Your objective:
Repeat the lines below word for word.

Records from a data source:
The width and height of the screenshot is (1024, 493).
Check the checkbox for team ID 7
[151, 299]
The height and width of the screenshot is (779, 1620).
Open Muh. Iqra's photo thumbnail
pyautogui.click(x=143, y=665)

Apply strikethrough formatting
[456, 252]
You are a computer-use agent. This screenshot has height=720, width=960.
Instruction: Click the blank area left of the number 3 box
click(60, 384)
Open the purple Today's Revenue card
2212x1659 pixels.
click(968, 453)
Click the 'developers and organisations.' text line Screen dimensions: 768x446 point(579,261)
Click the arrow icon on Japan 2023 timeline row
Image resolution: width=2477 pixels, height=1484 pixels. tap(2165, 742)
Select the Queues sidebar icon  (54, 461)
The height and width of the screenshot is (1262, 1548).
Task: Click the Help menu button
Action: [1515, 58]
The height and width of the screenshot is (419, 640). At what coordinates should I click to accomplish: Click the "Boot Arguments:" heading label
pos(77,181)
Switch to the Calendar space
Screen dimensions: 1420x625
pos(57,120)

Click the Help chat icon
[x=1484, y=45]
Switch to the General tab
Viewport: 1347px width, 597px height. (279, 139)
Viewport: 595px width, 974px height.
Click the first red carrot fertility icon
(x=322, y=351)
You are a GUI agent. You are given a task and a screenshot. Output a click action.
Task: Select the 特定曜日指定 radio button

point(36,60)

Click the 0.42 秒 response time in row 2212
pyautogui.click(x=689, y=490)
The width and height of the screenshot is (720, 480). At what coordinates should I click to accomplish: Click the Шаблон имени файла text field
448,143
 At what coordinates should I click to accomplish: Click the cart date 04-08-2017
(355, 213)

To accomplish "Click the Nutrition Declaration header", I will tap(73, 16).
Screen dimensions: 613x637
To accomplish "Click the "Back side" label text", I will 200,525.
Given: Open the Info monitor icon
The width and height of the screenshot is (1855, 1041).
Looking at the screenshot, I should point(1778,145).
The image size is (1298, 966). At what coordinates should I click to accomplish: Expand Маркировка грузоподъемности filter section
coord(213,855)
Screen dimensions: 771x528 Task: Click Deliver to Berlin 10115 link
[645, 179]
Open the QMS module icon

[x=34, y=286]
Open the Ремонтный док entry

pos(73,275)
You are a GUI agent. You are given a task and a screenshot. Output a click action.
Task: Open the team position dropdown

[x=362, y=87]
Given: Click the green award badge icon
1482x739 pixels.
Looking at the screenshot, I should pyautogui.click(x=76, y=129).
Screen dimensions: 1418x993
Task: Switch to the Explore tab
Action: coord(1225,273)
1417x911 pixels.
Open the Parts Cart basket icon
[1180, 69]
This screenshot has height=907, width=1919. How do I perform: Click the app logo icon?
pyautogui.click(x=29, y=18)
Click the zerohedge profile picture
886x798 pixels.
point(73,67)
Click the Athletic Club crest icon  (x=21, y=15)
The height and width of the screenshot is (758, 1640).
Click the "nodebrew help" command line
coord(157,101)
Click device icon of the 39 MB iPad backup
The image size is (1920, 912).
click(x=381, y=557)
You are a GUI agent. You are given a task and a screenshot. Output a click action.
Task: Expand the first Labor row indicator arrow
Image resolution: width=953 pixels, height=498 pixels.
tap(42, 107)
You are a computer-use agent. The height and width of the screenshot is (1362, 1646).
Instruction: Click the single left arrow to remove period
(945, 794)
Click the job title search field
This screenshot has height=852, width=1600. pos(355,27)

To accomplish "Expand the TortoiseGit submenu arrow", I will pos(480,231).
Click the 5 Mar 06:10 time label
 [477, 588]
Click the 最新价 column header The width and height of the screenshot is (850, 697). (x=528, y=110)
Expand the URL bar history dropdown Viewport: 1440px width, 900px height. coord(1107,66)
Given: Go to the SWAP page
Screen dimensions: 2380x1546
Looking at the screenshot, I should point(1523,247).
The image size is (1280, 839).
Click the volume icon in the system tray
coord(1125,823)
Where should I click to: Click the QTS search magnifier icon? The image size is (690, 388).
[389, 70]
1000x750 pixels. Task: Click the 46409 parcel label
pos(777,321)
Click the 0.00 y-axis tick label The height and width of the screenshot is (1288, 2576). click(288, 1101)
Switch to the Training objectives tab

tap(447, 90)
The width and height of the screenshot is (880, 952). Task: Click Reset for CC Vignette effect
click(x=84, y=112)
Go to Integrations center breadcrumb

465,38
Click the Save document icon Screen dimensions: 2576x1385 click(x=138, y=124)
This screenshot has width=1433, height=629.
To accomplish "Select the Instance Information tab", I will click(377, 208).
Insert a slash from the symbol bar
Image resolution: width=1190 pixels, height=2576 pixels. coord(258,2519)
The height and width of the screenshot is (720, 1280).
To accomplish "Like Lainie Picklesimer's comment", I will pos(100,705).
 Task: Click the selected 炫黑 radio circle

Exercise response:
The width and height of the screenshot is (1024, 493).
Check the checkbox for team ID 7
[151, 299]
The height and width of the screenshot is (779, 1620).
Open Muh. Iqra's photo thumbnail
pyautogui.click(x=143, y=665)

Apply strikethrough formatting
[456, 252]
You are a computer-use agent. This screenshot has height=720, width=960.
Instruction: Click the blank area left of the number 3 box
click(60, 384)
Open the purple Today's Revenue card
2212x1659 pixels.
click(968, 453)
Click the 'developers and organisations.' text line Screen dimensions: 768x446 point(579,261)
Click the arrow icon on Japan 2023 timeline row
Image resolution: width=2477 pixels, height=1484 pixels. tap(2165, 742)
Select the Queues sidebar icon  (54, 461)
The height and width of the screenshot is (1262, 1548).
Task: Click the Help menu button
Action: [1515, 58]
The height and width of the screenshot is (419, 640). At what coordinates should I click to accomplish: Click the "Boot Arguments:" heading label
pos(77,181)
Switch to the Calendar space
Screen dimensions: 1420x625
pos(57,120)

Click the Help chat icon
[x=1484, y=45]
Switch to the General tab
Viewport: 1347px width, 597px height. (279, 139)
Viewport: 595px width, 974px height.
Click the first red carrot fertility icon
(x=322, y=351)
You are a GUI agent. You are given a task and a screenshot. Output a click action.
Task: Select the 特定曜日指定 radio button

point(36,60)

Click the 0.42 秒 response time in row 2212
pyautogui.click(x=689, y=490)
The width and height of the screenshot is (720, 480). At what coordinates should I click to accomplish: Click the Шаблон имени файла text field
448,143
 At what coordinates should I click to accomplish: Click the cart date 04-08-2017
(355, 213)

To accomplish "Click the Nutrition Declaration header", I will tap(73, 16).
Screen dimensions: 613x637
To accomplish "Click the "Back side" label text", I will 200,525.
Given: Open the Info monitor icon
The width and height of the screenshot is (1855, 1041).
Looking at the screenshot, I should point(1778,145).
The image size is (1298, 966). At what coordinates should I click to accomplish: Expand Маркировка грузоподъемности filter section
coord(213,855)
Screen dimensions: 771x528 Task: Click Deliver to Berlin 10115 link
[645, 179]
Open the QMS module icon

[x=34, y=286]
Open the Ремонтный док entry

pos(73,275)
You are a GUI agent. You are given a task and a screenshot. Output a click action.
Task: Open the team position dropdown

[x=362, y=87]
Given: Click the green award badge icon
1482x739 pixels.
Looking at the screenshot, I should pyautogui.click(x=76, y=129).
Screen dimensions: 1418x993
Task: Switch to the Explore tab
Action: coord(1225,273)
1417x911 pixels.
Open the Parts Cart basket icon
[1180, 69]
This screenshot has height=907, width=1919. How do I perform: Click the app logo icon?
pyautogui.click(x=29, y=18)
Click the zerohedge profile picture
886x798 pixels.
point(73,67)
Click the Athletic Club crest icon  (x=21, y=15)
The height and width of the screenshot is (758, 1640).
Click the "nodebrew help" command line
coord(157,101)
Click device icon of the 39 MB iPad backup
The image size is (1920, 912).
click(x=381, y=557)
You are a GUI agent. You are given a task and a screenshot. Output a click action.
Task: Expand the first Labor row indicator arrow
Image resolution: width=953 pixels, height=498 pixels.
tap(42, 107)
You are a computer-use agent. The height and width of the screenshot is (1362, 1646).
Instruction: Click the single left arrow to remove period
(945, 794)
Click the job title search field
This screenshot has height=852, width=1600. pos(355,27)

To accomplish "Expand the TortoiseGit submenu arrow", I will pos(480,231).
Click the 5 Mar 06:10 time label
 [477, 588]
Click the 最新价 column header The width and height of the screenshot is (850, 697). (x=528, y=110)
Expand the URL bar history dropdown Viewport: 1440px width, 900px height. coord(1107,66)
Given: Go to the SWAP page
Screen dimensions: 2380x1546
Looking at the screenshot, I should point(1523,247).
The image size is (1280, 839).
Click the volume icon in the system tray
coord(1125,823)
Where should I click to: Click the QTS search magnifier icon? The image size is (690, 388).
[389, 70]
1000x750 pixels. Task: Click the 46409 parcel label
pos(777,321)
Click the 0.00 y-axis tick label The height and width of the screenshot is (1288, 2576). click(288, 1101)
Switch to the Training objectives tab

tap(447, 90)
The width and height of the screenshot is (880, 952). Task: Click Reset for CC Vignette effect
click(x=84, y=112)
Go to Integrations center breadcrumb

465,38
Click the Save document icon Screen dimensions: 2576x1385 click(x=138, y=124)
This screenshot has width=1433, height=629.
To accomplish "Select the Instance Information tab", I will click(377, 208).
Insert a slash from the symbol bar
Image resolution: width=1190 pixels, height=2576 pixels. coord(258,2519)
The height and width of the screenshot is (720, 1280).
To accomplish "Like Lainie Picklesimer's comment", I will pos(100,705).
 Task: Click the selected 炫黑 radio circle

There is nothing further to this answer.